If an infected person came up to your front door, would you like the app to tell you:

  1. only if I was at home at the time, or returned home within 4 hours.

  2. in all cases

Maybe I’m unusual, but if my house was visited by someone with COVID-19, I would want to be notified even if I only returned home a day later.

Why? Because it’s my home! Because I’m going to be touching the door handle etc. a lot of times: the same things my visiot may have touched. Maybe he left a note in my mailbox, which I then opened and picked up? The fact that someone visited my home while I was out, even if I returned more than 4 hours later, is for me a significant factor in terms of my COVID-19 risk.


So what do users actually want?

”As a user I want to avoid catchign COVID-19”. Sure - that’s what the heatmap view sort of promises. But given the lag in the data , it’s actually misleading to suggest that apps can help you avoid catchign COVID-19 - and we are not snake oil salesmen.

”As a user I want to be able assess the risk that I have already caught COVID-19, so that I can take appropriate actions to protect my friends, family, colleagues and community.” - that’s about what the user story is…

Things are getting clearer. The user does not want to know “a list of all points where they have been within 20 meteers & 4 hours of someone who had COVID-19”.

That’s an algorithm someone made up to try to meet the true user story. But it doesn’t mean it’s a great solution to the actual user story we are trying to meet.

Why not? Because geography is not uniform.

 

Geography is not uniform is the whole reason we are using GPS rather than Bluetooth as our primary technology. Bluetooth is location-agnostic, and so has to assume that geography is uniform. That is it’s key weakness.

The key strength of GPS is that we can match the locations where infected patients have been, to real physical locations - and by adding that information, we can dramatically improve the risk assessment we can do.

Nobody catchs COVID-19 in the middle of a freeway (unless they are on a Greyhound maybe….)

So we know in our solution that geography is not uniform, yet we deploy an geographically-uniform algorithm to decide what infection data to share with a user. And we only employ geographically-non-uniform reasoning when it comes to the user’s reasoning about the data we choose to share.

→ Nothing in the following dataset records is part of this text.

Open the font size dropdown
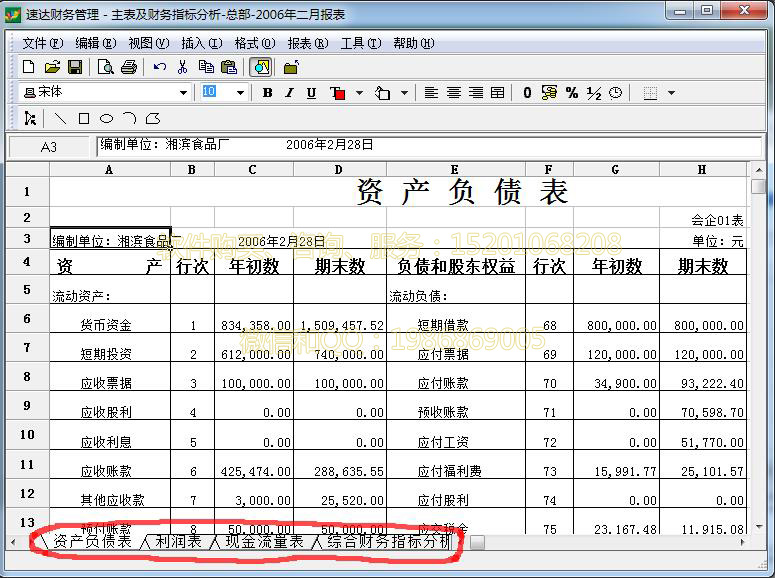This screenshot has width=775, height=578. [240, 93]
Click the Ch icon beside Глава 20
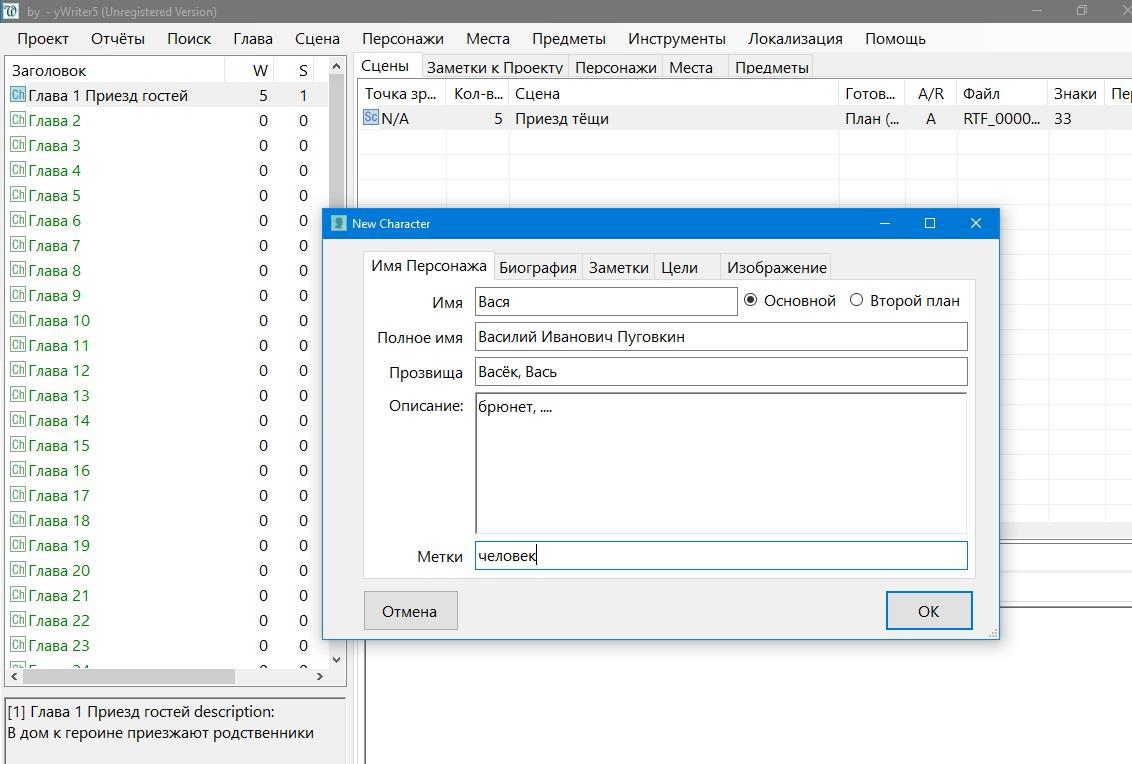This screenshot has height=764, width=1132. 17,570
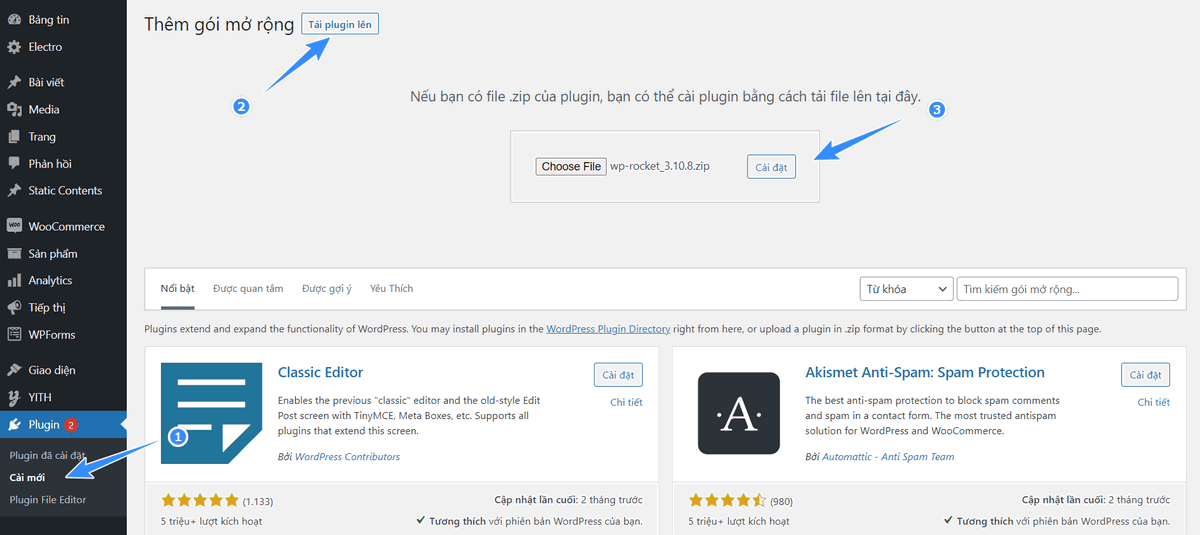This screenshot has width=1200, height=535.
Task: Click the Analytics bar chart icon
Action: (x=14, y=280)
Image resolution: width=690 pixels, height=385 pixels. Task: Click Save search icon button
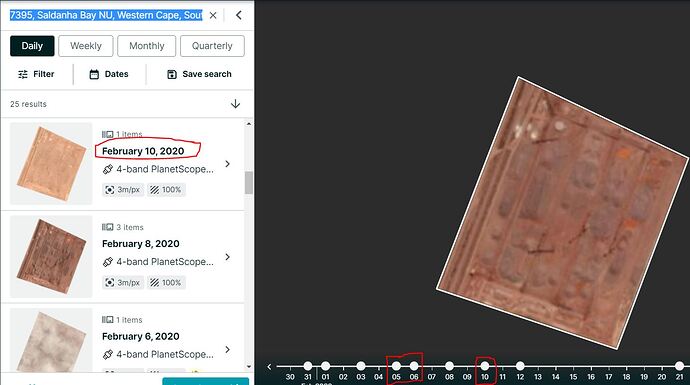172,74
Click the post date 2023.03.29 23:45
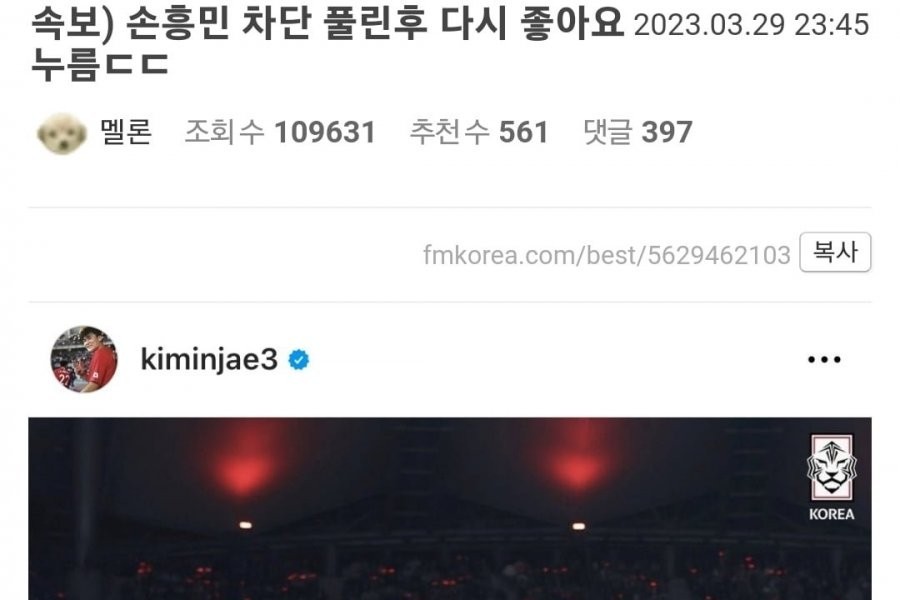Image resolution: width=900 pixels, height=600 pixels. (x=751, y=25)
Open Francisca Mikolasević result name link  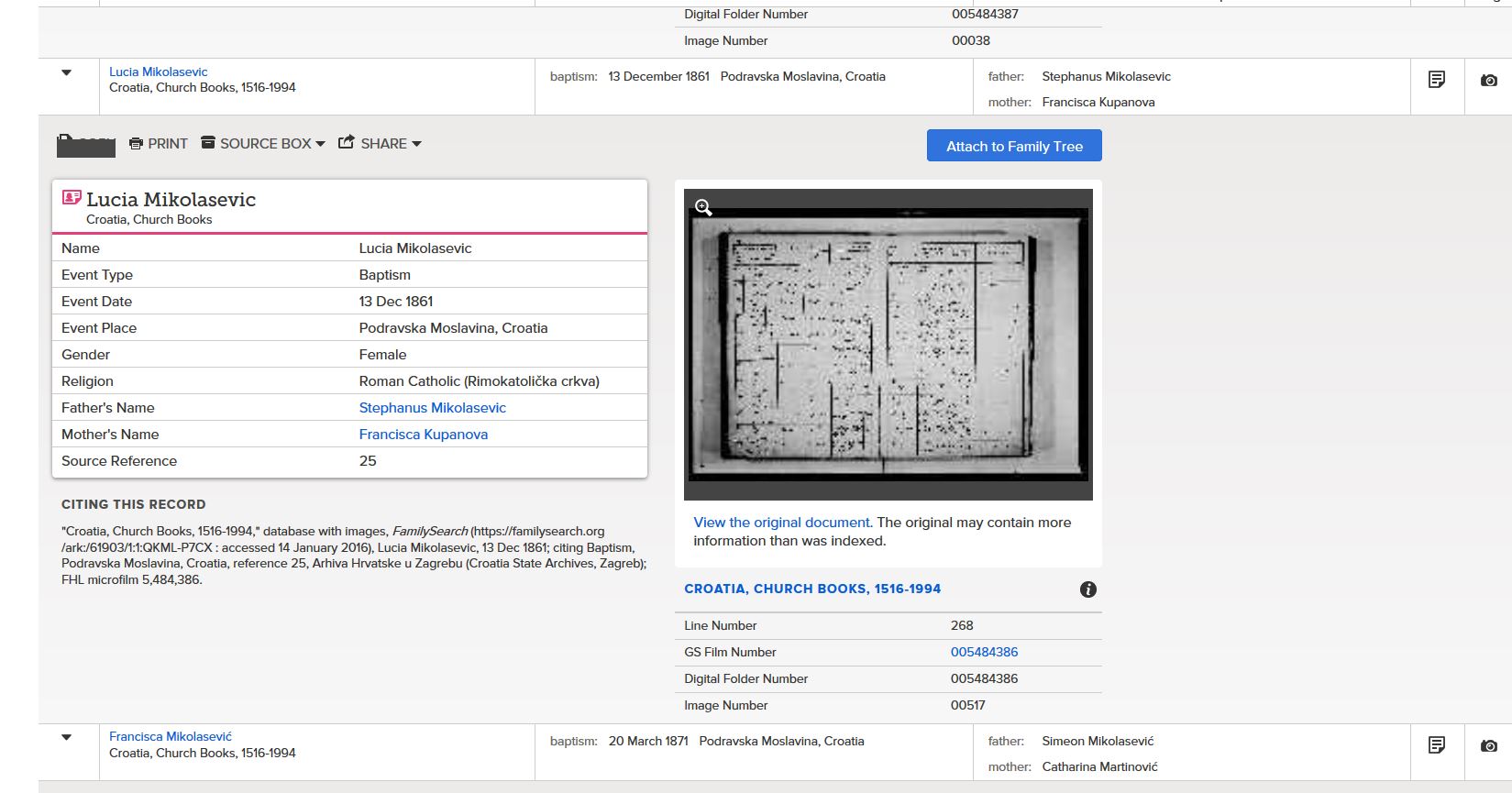point(170,736)
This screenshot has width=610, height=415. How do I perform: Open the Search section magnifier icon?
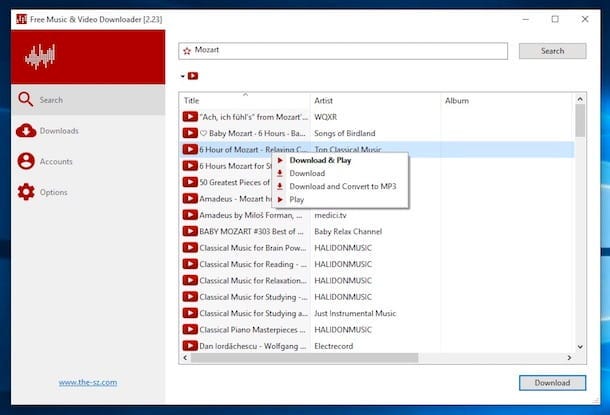point(25,100)
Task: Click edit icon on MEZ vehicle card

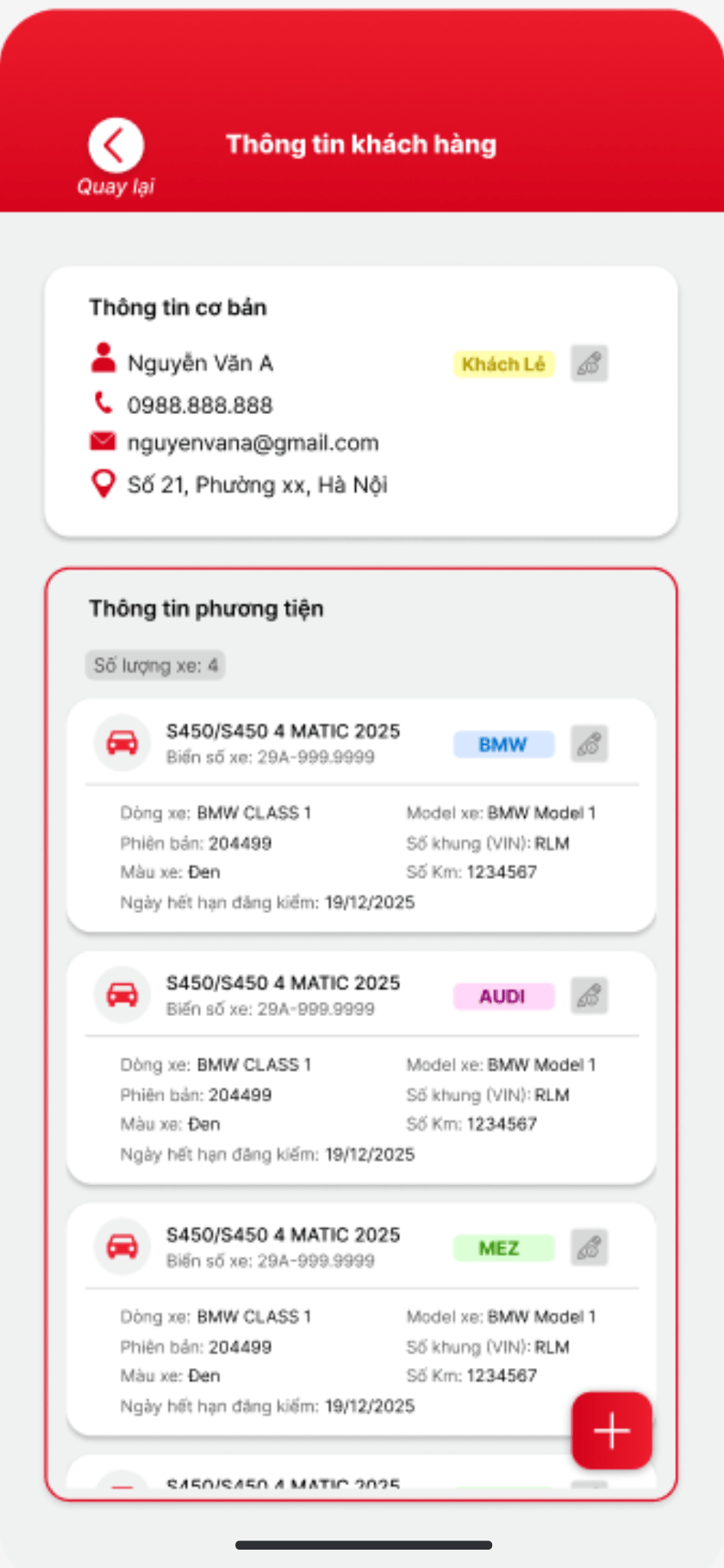Action: 589,1247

But maybe we already filtered out some of the valuable data.

 

So what would a geographically non-uniform filtering algorithm look like?

  • It could be based on explicit user input of key locations: their home address, their work address - places they spend a lot of time. We could share all infection data in those locations, regardless of how close in time they are to our undiagnosed user.

  • The same sort of thing could be done dynamically, based on analysis of where the user spends most of their time - the more pings we get in a particular area, the greater a time window we open in terms of which points of concern we share with the user.

  • Is the converse also valid? If I register a single ping (i.e. ~10 mins max, but probably just a few seconds at a location), do I really care about infectio points 2-4 hour previously? What if I add velocity data? I know we don’t want to publish velocity data publicly, but we might be able to make good use of it recorded on the local phone, to decide how far back in time to bother searching for infection points.


What other geography is relevant to the risk of infection?

  • Highways (mentioned above). Maybe we just ignore all infection points on highways (slight care needed for public transit such as a Geyhound)

  • Stores, cafes etc. seem like they might be relatively high risk points for infection. Peopel stop, they handle stuff. risk of infection from fomites in a store is probably much higher than risk of infection from fomites on the street.

  • But the location of certain bits of street furniture might be signifcicant - cross-walks? If a user crosses a street near the cross-walk, the risk associated with any nearby infection points increases.

  • .. I’m not constructing a long list, but it does seem like there is a lot we could do with detailed geographical data (both personal & public), not only in helping the user to interpret the isk associated with the infection points that we share, but also in deciding which seubset of infection points to share in the first place.